#### TEXT PROVIDED

Informal briefings for financial markets by officials failed to resolve the utter confusion caused by the Bank's actions in the money markets on Friday.

There was widespread agreement that if the Bank did not signal higher interest rates today or tomorrow, the pound would fall sharply. It jumped nearly 2.5 pfennigs to DM2.4423 on Friday after the Bank unexpectedly offered to pay higher rates to investors lending the Government money in the weekly auction of Treasury bills.

Most analysts expect Eddie George, the Bank's Governor, to opt for a rise in base rates rather than turmoil on the foreign exchanges, despite leaked reports that he and the Chancellor, Kenneth Clarke, had decided at their monthly meeting last Thursday to leave them unchanged. Either way, a second day of panic in both the money and stock markets is likely.

Stephen Hannah, chief economist at IBJ International, said: 'If base rates do not rise now the pound will fall sharply, and the Bank would have lost an enormous opportunity to demonstrate its commitment to keeping inflation low.'

The Bank cut interest rates by a quarter point to 5.25 per cent on 8 February, the last in a series of reductions after Britain left the European exchange rate mechanism in 1992.

########
#### RECORDS SUPPLIED

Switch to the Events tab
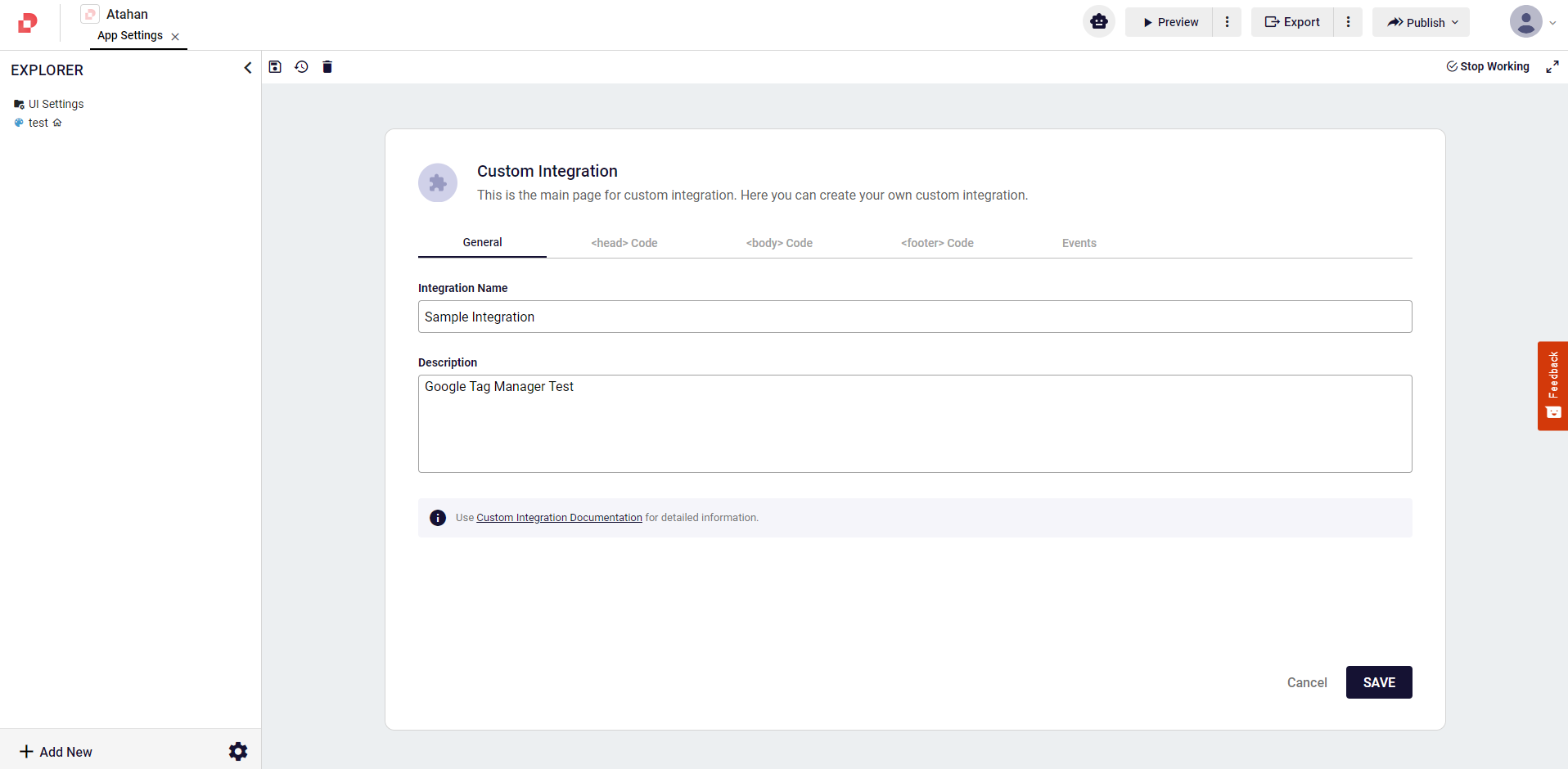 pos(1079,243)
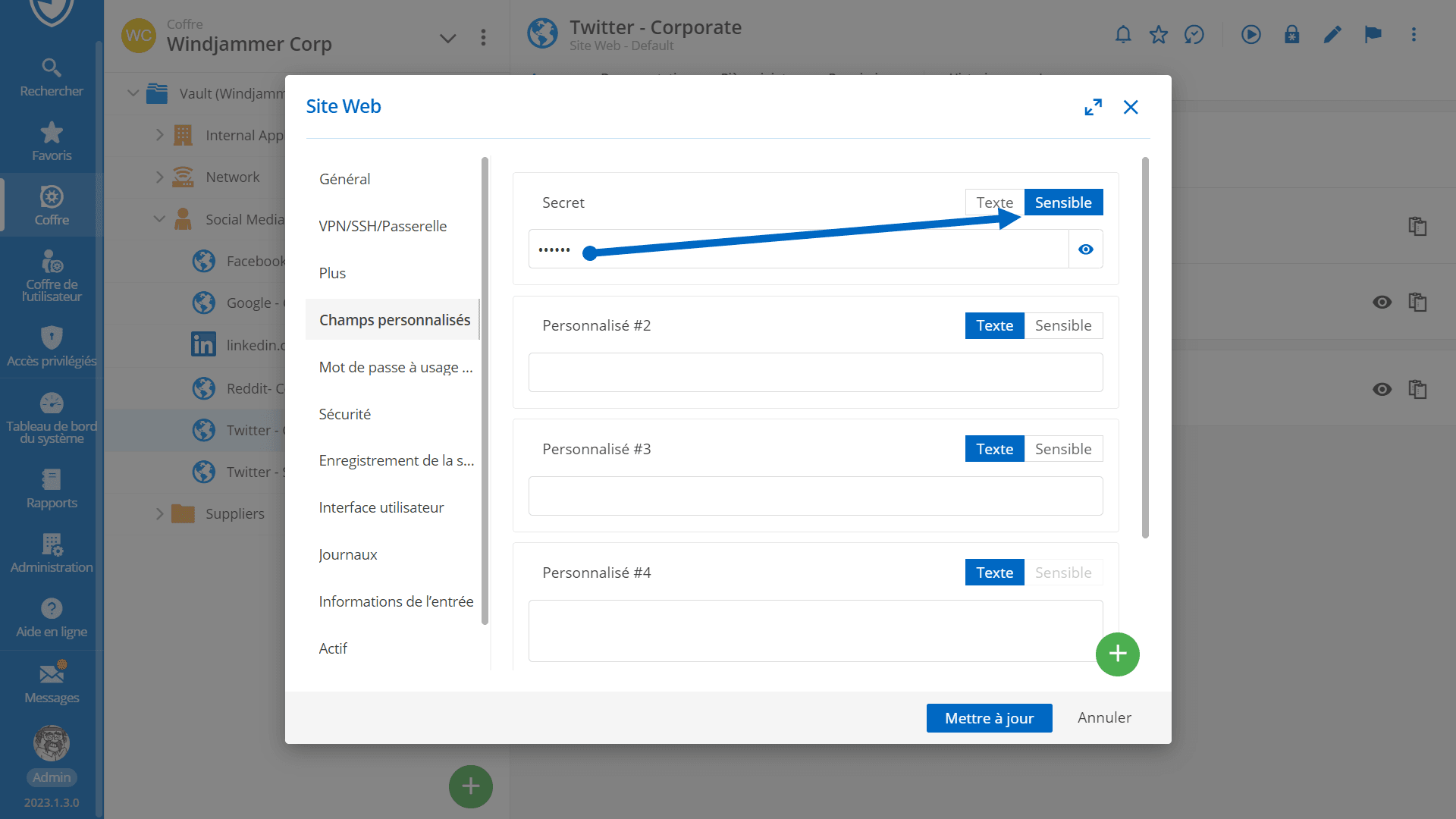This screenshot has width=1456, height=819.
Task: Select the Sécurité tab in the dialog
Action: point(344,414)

########

■ OBJECTIVES
**A.** Rewrite the part of the Bank of England news passage that begins at the words "Informal briefings for" and stops after "markets is likely.", substituting "sterling" for "pound" throughout.
**B.** Extend the news passage on the Bank's interest-rate confusion, picking up after its final sentence.

■ RESULTS OF THE TASKS
**A.**
Informal briefings for financial markets by officials failed to resolve the utter confusion caused by the Bank's actions in the money markets on Friday.

There was widespread agreement that if the Bank did not signal higher interest rates today or tomorrow, the sterling would fall sharply. It jumped nearly 2.5 pfennigs to DM2.4423 on Friday after the Bank unexpectedly offered to pay higher rates to investors lending the Government money in the weekly auction of Treasury bills.

Most analysts expect Eddie George, the Bank's Governor, to opt for a rise in base rates rather than turmoil on the foreign exchanges, despite leaked reports that he and the Chancellor, Kenneth Clarke, had decided at their monthly meeting last Thursday to leave them unchanged. Either way, a second day of panic in both the money and stock markets is likely.

**B.**
An increase of a quarter or half point this week would be passed on rapidly by the banks to millions of borrowers, although mortgage rates could initially be unchanged as the gap between mortgage and base rates has been larger than normal since February.

An internal inquisition into the Bank's moves on Friday is likely. In the morning, its daily money market operations, which normally signal interest rate policy, indicated no change. In the afternoon, however, it offered much higher rates on Treasury bills.

Confusion was intensified by the fact that the senior Treasury officials responsible for interest rate policy were already on holiday, while Mr Clarke left for his holiday at the weekend.